Gideon’s Promise

By Margaret M. Walker, Dutchess County Public Defender

In honor of “Gideon day,” celebrating the United States Supreme Court decision, Gideon v. Wainwright, dated March 18, 1963…

Etched above the entrance to the United States Supreme Court is the phrase, “Equal Justice Under Law.” These words are both an ideal and a promise. An ideal that the quality of justice should never be based on impermissible factors such as race, religion, national origin, gender, sexual orientation or the amount of money you have. A promise of our society’s abiding commitment to provide equal justice for all.

The Sixth Amendment of the United States Constitution, ratified in 1791, gave citizens certain rights in criminal trials, including the right to counsel. Some may not realize that prior to 1963, that right only applied in the federal courts, not in state criminal trials. Local defendants who could afford to pay a lawyer could retain one, of course, but if someone did not have enough money, they could be tried and convicted without a lawyer in the state courts.

It was not until 1963 that the United States Supreme Court decided in the landmark case of Gideon v.
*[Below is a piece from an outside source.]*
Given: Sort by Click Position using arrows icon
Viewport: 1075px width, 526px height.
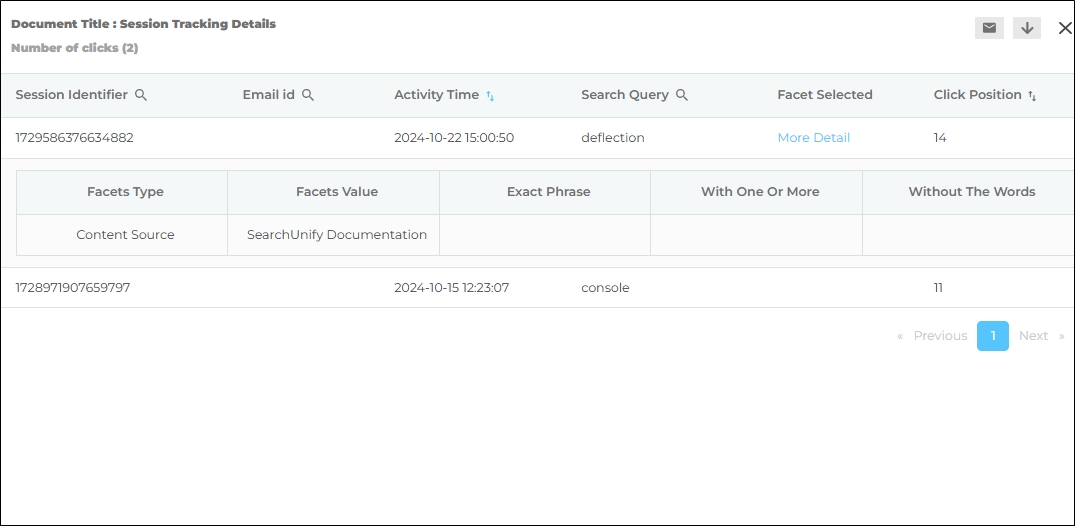Looking at the screenshot, I should pos(1032,96).
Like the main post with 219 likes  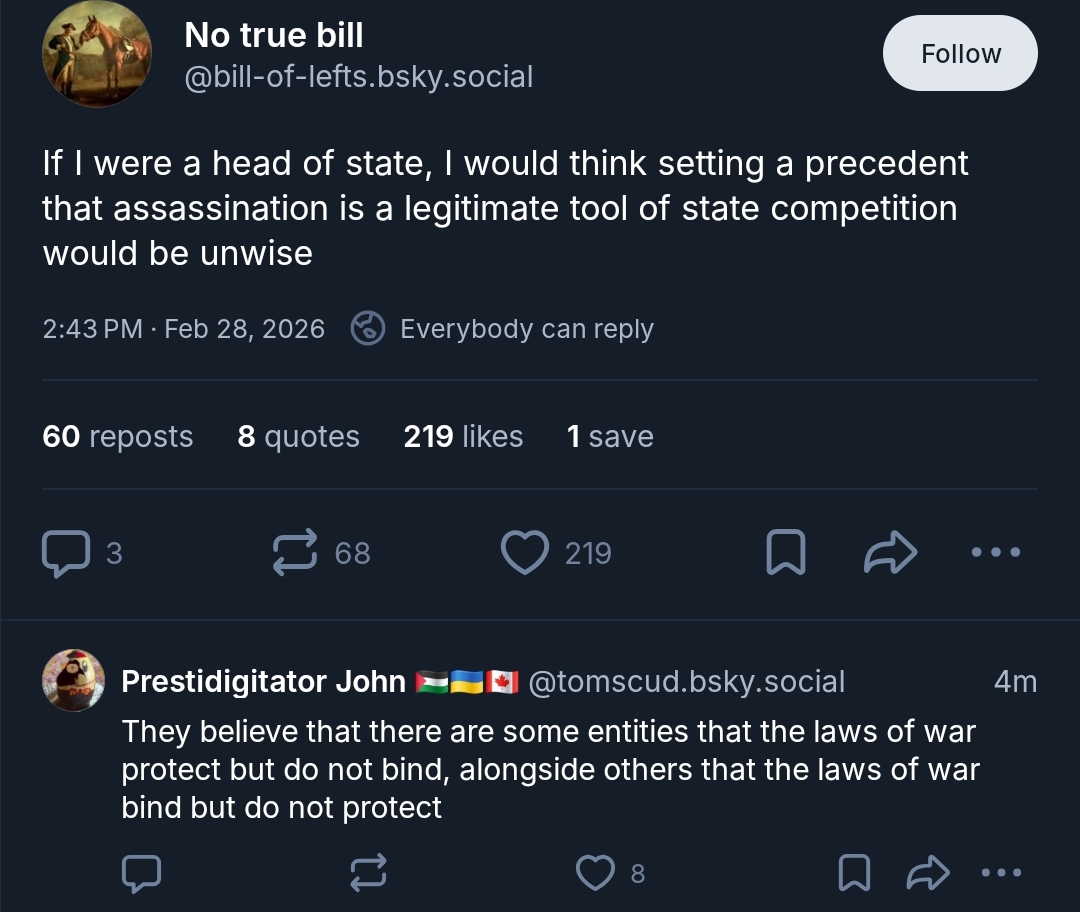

Wainwright that the Sixth Amendment right to counsel applies in every court in the land. They did this by determining that the Fourteenth Amendment to the Constitution, which provides all citizens with “equal protection under the laws,” includes the Sixth Amendment Right to Counsel. The story leading to one of the most important legal rulings ever decided by the Nation’s Highest Court is an iconic American tale.

In the summer of 1961, Clarence Earl Gideon faced a criminal trial in a state court in Florida, on charges that he broke into a poolroom and stole coins from a cigarette machine. He asserted his innocence and requested a lawyer. That request was denied because, at the time, there was no right to a court-appointed lawyer barring certain special circumstances. Gideon cross-examined the state’s witnesses himself, without knowing the complexities of the criminal procedure law. He was basically a lifelong drifter at the age of 51, with an eighth-grade education. He was found guilty and sentenced to five years in prison.
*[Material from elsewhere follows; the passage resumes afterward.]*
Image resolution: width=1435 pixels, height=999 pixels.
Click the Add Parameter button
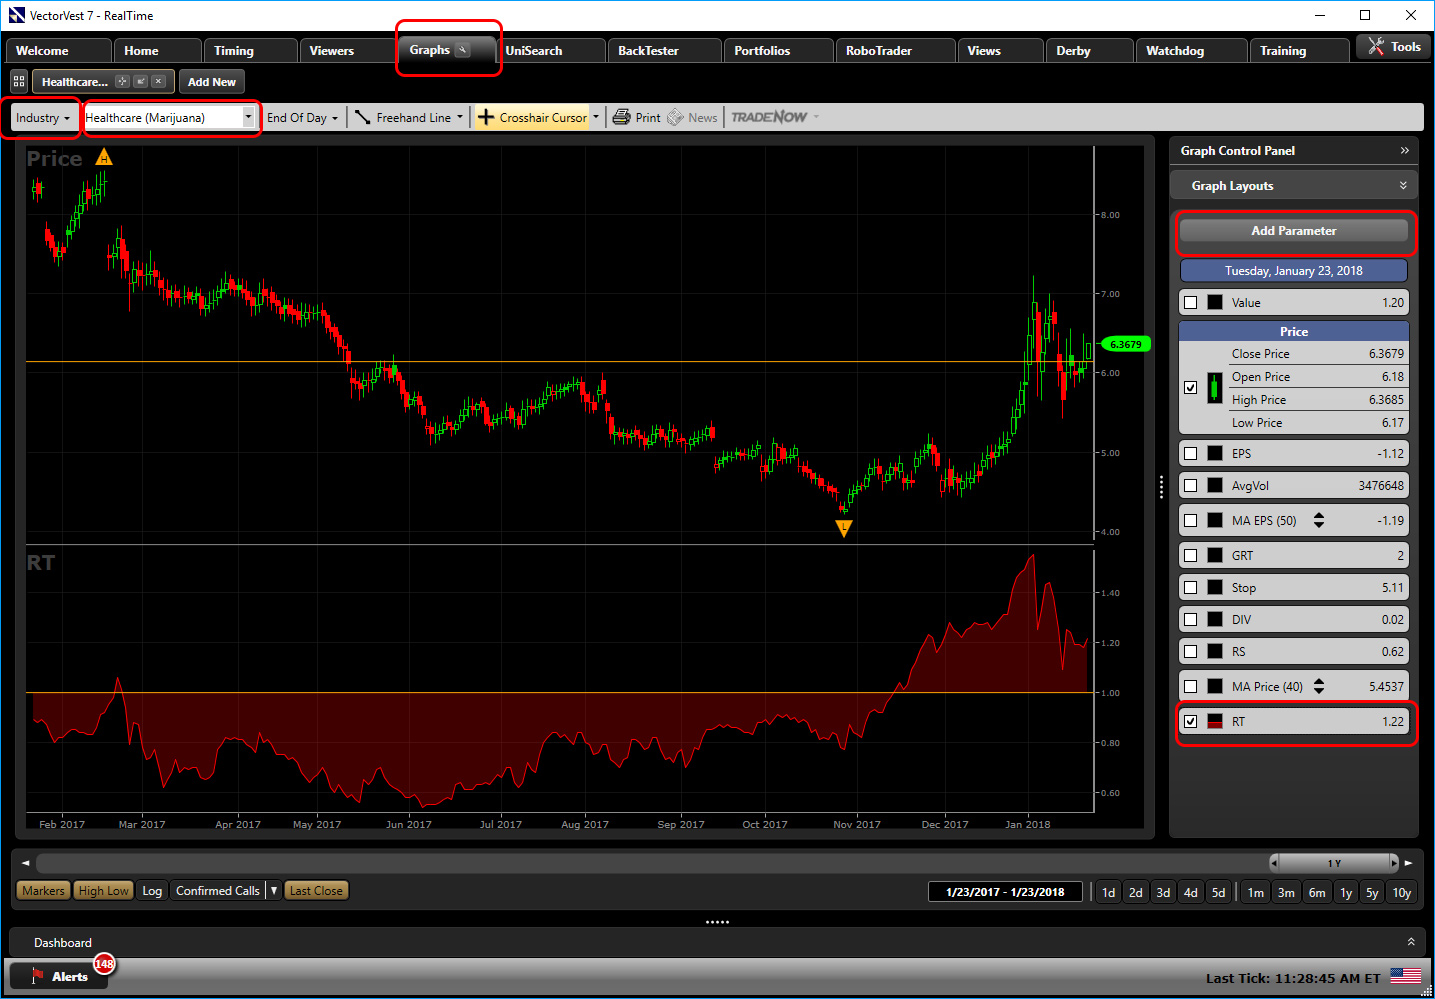tap(1293, 231)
Writing from his prison cell in Florida, he sent a handwritten petition to the United States Supreme Court arguing that the Constitution does not allow poor people to be convicted and sent to prison without legal representation. The time was finally right for this argument.

On March 18, 1963, Justice Hugo Black, writing for a unanimous Court, stated: “….reason and reflection require us to recognize that in our adversary system of criminal justice, any person haled into court, who is too poor to hire a lawyer, cannot be assured a fair trial unless counsel is provided for him. This seems to us an obvious truth….” and this right “may not be deemed fundamental and essential to fair trials in some countries, but it is in ours.”

At his retrial, with a lawyer, Gideon was acquitted. Ever since, it is accepted that the right to counsel is essential. The concept is easy to accept, from an objective perspective of fairness. What remained was the question of what level of government would pay for these lawyers to represent the vast number of criminal defendants who could cannot afford to hire a lawyer.

The states proceeded to handle the creation of their public defense systems very differently. Some created a unified, statewide Public Defender office. New York State, two years after Gideon, enacted County Law Article 18-B in 1965, which became a dysfunctional guarantee of the right to counsel insofar as that law mandated New York’s 62 counties to fund their own systems of public defense. Compensation rates for county-provided lawyers were variable and often not enough to provide truly meaningful representation. To that point, a 2001 expose in the New York Times called New York’s public defense system one of “Drive-by Legal Defense.” (April 12, 2001 N.Y. Times headline).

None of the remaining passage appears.